[Records for finding displayed items]
[Start]

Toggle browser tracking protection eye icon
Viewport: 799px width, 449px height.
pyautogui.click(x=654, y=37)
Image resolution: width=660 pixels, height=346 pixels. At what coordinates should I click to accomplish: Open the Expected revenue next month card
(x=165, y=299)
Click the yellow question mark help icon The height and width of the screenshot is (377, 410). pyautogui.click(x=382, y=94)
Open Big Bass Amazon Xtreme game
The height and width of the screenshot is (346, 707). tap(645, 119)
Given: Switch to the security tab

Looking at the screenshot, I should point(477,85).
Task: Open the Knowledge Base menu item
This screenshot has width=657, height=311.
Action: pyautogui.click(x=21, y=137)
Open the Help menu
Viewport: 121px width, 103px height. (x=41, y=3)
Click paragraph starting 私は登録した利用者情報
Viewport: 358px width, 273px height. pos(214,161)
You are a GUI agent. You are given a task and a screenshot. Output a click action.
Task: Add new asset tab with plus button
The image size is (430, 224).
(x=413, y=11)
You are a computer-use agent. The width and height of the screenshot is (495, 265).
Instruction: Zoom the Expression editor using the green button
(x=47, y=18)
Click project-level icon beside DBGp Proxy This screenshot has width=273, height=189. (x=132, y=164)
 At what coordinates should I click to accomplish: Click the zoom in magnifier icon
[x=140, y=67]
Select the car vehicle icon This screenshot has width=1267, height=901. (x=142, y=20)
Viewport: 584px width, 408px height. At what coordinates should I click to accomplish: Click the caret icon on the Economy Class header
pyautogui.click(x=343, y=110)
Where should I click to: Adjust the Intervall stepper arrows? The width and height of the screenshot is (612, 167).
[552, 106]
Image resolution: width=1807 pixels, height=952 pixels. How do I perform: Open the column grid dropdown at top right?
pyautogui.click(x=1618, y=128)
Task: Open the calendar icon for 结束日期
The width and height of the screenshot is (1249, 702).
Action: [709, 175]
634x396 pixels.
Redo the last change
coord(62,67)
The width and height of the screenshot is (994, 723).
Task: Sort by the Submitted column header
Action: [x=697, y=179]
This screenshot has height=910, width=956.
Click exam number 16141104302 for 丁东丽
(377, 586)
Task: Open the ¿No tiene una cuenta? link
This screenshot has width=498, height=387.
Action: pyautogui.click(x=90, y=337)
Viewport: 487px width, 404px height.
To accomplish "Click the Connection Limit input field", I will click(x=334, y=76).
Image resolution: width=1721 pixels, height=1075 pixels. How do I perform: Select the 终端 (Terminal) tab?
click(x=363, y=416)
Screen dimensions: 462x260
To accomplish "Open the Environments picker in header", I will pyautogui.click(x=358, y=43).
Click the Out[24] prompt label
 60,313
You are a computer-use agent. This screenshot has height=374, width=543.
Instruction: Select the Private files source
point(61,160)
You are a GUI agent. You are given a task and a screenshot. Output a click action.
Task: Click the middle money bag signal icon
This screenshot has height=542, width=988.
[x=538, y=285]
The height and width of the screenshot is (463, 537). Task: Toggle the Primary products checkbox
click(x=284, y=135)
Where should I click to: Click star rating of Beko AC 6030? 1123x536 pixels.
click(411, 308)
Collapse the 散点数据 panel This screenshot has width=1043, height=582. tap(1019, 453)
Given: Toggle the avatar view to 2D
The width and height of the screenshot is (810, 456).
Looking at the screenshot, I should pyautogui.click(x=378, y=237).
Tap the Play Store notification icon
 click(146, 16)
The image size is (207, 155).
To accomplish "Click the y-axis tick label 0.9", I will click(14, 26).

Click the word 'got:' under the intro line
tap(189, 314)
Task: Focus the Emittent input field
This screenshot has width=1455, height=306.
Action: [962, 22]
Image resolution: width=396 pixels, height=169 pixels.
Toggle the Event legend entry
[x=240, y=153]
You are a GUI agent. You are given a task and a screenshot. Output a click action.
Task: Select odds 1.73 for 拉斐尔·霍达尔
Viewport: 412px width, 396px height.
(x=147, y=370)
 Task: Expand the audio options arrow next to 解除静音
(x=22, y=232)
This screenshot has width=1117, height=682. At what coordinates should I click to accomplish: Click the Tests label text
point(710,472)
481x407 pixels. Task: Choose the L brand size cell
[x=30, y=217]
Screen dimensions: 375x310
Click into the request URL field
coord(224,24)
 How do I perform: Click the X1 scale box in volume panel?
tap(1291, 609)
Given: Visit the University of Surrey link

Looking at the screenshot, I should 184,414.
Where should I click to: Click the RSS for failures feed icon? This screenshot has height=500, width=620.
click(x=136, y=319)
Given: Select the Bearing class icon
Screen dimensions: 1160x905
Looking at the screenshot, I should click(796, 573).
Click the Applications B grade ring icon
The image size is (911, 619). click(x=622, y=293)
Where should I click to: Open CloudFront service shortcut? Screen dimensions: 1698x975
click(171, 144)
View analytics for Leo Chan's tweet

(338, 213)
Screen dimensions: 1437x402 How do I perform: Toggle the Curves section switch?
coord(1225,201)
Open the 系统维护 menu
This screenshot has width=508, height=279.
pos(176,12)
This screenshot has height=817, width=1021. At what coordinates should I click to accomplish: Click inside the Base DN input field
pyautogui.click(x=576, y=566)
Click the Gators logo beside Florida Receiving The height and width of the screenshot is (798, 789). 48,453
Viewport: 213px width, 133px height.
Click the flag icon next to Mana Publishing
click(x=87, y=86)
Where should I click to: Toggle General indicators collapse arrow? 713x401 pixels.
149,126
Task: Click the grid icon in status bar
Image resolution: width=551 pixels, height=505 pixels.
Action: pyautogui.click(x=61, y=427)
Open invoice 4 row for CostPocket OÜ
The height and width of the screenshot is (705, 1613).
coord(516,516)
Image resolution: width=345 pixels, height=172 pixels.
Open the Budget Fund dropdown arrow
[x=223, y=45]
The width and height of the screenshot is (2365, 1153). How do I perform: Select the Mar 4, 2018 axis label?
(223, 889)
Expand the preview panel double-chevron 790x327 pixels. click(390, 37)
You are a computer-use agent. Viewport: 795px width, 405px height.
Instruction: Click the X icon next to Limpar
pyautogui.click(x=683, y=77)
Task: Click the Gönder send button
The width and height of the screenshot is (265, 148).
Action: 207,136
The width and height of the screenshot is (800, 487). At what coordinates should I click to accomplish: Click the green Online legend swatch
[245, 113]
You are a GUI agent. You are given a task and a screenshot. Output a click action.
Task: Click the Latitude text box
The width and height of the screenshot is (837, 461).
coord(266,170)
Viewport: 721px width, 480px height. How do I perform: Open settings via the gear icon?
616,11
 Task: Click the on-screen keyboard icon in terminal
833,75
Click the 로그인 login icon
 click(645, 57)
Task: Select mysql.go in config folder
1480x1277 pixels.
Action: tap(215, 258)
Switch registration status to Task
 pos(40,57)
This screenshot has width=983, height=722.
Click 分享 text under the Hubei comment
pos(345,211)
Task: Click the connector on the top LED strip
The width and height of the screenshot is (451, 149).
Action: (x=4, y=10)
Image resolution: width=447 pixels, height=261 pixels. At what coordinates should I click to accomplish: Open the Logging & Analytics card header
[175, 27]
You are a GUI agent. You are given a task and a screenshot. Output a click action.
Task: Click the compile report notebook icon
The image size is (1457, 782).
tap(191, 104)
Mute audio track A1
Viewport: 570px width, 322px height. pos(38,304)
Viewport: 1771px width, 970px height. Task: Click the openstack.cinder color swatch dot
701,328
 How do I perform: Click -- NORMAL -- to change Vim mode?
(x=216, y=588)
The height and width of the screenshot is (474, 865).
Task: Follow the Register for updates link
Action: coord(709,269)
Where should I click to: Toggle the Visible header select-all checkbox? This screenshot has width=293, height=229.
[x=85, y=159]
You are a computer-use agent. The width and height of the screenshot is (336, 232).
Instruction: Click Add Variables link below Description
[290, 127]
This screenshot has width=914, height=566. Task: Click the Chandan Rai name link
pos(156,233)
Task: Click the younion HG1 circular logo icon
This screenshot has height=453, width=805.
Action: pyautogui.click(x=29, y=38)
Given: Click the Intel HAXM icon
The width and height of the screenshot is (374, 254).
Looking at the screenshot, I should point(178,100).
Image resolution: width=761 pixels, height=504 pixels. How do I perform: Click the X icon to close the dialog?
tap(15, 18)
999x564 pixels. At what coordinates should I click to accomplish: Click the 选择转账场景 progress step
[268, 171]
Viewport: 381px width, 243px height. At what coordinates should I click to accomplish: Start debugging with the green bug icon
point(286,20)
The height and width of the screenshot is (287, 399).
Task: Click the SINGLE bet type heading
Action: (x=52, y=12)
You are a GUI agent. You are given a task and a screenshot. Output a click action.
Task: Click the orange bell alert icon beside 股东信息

[End]

WRITTEN PROBLEM: Copy every line of the material above that contains the string "panel", treating uppercase and lowercase as different.

TASK SOLUTION:
Collapse the 散点数据 panel This screenshot has width=1043, height=582. tap(1019, 453)
 How do I perform: Click the X1 scale box in volume panel?
Expand the preview panel double-chevron 790x327 pixels. click(390, 37)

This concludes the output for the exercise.